THE FLOWERS THAT BLOOM IN THE SPRING
Rex Burress
Blossoming flowers usually means pollination and various kinds of pollinators are involved, which is the main motive of the blooming crowd on Table Mountain in the springtime. At the same time, you know all of those exposed attractions of the female body underlies human reproduction,too!
When you get down into the life histories of each species, the whole process is remarkable! Each of those nearly 300 species of floral inhabitants up there on T. Mountain, has a certain set of procedures involved to complete the life cycle, largely combined with an insect species to transfer the pollen, such as various bees, especially honey bees, being involved no matter how romantically we might view the scene.

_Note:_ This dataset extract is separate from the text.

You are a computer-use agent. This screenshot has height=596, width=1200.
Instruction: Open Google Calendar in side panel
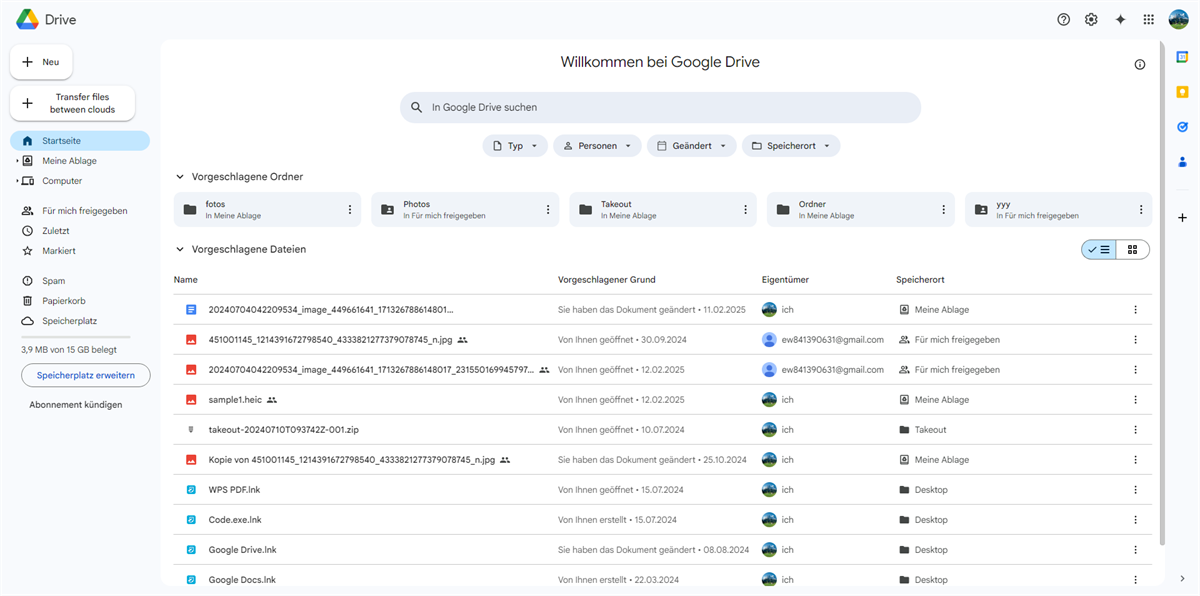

All of that colorful flower beauty has not been created strictly for human admiration, but more specifically as an attractant for the plant's co-conspirators in the life-game. The flower not only flashes its color of enticement to searching insects, but rewards them with a sip of sweet nectar as a gift exchange. The transportation of sexual components is the foundation of life, even though we might prefer the aesthetic side of nature's creations. We've heard that story before, but it never grows old.
We've heard the butterfly story over and over again, too, but anything as wondrous as metamorphism deserves to be repeated. Butterflies, such as the monarch, has a closer tie to flowers than bees, because in addition to the nectar-pollen function, milkweed plants feed the monarch larvae and supports the colorful chrysalis. Which leaves us wondering what came first; the flower or the butterfly?
Of equal fascination is how plants and animals honor their time systems—that inner impetus to do what they are dictated to do by their biological clocks. Naturalist John Burroughs said, “they know without knowing they know.” Call it instinct or divine guidance, when it comes time to arise, they know how to do it. The summons is most apparent in plant seeds that await their time and proper soil conditions. If there is drought, the seed may just skip the projected resurrection until later.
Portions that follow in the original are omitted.